--- Material provided ---
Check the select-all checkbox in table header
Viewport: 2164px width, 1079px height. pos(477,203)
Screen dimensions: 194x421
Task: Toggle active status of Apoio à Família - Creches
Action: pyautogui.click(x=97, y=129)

--- Set problem ---
How many lines in the entries above contain the word "table"? Reply with the number alone.

--- Output ---
1